* REQUIRED ACTION: Each line holding the string "will" is to be copied from the data.

[Stored records]
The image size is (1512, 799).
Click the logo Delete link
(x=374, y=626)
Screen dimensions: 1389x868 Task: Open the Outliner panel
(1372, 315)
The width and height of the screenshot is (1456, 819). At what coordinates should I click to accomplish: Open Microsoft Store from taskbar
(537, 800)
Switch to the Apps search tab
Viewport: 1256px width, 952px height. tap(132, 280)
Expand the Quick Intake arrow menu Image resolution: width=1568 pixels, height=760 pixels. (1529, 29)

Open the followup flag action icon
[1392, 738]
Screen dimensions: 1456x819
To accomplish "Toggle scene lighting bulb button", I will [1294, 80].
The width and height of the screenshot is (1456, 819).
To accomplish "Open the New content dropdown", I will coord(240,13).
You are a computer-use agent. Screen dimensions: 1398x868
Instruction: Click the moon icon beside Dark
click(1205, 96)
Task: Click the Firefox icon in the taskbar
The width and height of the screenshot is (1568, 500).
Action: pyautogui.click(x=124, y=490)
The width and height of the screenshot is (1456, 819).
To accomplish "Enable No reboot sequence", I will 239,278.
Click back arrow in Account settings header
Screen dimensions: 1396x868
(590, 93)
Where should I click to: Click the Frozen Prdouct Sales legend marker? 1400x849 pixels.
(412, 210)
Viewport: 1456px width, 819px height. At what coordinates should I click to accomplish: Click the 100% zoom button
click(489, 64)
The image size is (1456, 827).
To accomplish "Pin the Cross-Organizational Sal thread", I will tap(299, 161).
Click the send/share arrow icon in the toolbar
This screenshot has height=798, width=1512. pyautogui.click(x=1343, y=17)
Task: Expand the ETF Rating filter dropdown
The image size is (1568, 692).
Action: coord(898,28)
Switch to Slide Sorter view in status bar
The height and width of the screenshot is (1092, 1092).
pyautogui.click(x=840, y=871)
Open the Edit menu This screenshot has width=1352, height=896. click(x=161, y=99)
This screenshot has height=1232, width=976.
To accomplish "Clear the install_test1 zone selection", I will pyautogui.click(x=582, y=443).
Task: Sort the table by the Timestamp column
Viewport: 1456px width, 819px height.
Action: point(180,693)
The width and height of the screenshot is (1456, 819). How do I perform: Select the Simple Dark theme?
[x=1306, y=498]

* WRITTEN SOLUTION:
To accomplish "Toggle scene lighting bulb button", I will [1294, 80].
To accomplish "Open the New content dropdown", I will coord(240,13).
To accomplish "Enable No reboot sequence", I will 239,278.
To accomplish "Pin the Cross-Organizational Sal thread", I will tap(299, 161).
To accomplish "Clear the install_test1 zone selection", I will pyautogui.click(x=582, y=443).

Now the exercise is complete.